Frits doet vis. Dat wil zeggen: hij studeert dierwetenschappen aan de Wageningse Universiteit. Zijn specialisme is vis. En hij heeft er ongelooflijk veel lol aan!
Wij hebben een vijver. En vijver + Frits, dat kun je raden. Zo heeft hij een keer bommetje gedaan terwijl ik op de vlonder in een stoel lag te slapen.
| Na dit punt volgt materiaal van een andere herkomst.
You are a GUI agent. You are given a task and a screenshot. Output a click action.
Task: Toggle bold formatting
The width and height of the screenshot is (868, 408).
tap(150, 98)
We hebben Frits gevraagd om Hoofd Helderheid te worden. Want een heldere vijver, dat is wat je wil. En hij wou. Dus, Frits, moet er vis in? Ja, er moet vis in. Maar wel met beleid. Want kies je foute vis, dan heb je het gedonder in de glazen, de poppen aan het dansen: viezigheid, het een eet het ander op en voor je het weet zit je vast aan pompen en gemalen. En dat is wat we niet willen. Voorntjes, zegt hij, een paar. Vanavond kwam het verlossende sms’je: ik kom eraan. Met vijf blankvoorns. Wij blij, hij blij, zij blij. Hij heeft ze vrijgelaten. Blijven voor een biertje ging niet, hij moest nog even glasaaltjes checken in Noordpolderzijl. Zo is Frits.
Nu maar hopen dat we straks niet de hele reigerpopulatie van Westernieland en Pieterburen langs de oever hebben staan. Voor een Ikea-ontbijt. Hoofd Helderheid zegt dat het goedkomt. We vertrouwen hem. Op de Helderheid!
(De volgende avond daalt, met een sierlijke vleugelslag, de reiger en strijkt neer op de rand. Wie heeft hem ingeseind?)
Meneer en mevrouw eend hebben elkaar en onze vijver gevonden.
Zo op het oog een vredig beeld. Wie het paringsgedrag van eenden een beetje kent weet van de doodsnood waarin mevrouw met enige regelmaat verkeert. Ze houdt dan met moeite het hoofd boven water. Meneer lijkt er geen genoeg van te kunnen krijgen. Dus nog maar een keer. En met een beetje pech willen de buurmannen ook wel even.
Ze drentelen door het gras, man en vrouw, wiebelen de kontjes wat heen en weer, net zolang tot er weer een behaaglijk rustplekje gevonden is. Als ik ze niet stoor met de camera vallen ze lekker in slaap. Gezellig.
Of het echtelijk (on)gerief leidt tot zwangerschap en nakroost, daarvan houd ik u uiteraard graag op de hoogte.
Af en toe moet je even weg. Een ander behangetje om je heen. Tapetenwechsel, zeggen de buren. Vorige keer was het Brussel met Marc en Pim. Nu Frankrijk. Een weekendje Amiens met Jan, Vera, Sulivan, Cindy, Thijs en Lies. Daarna apart verder. Caravan mee, Tammo mee, voor het eerst!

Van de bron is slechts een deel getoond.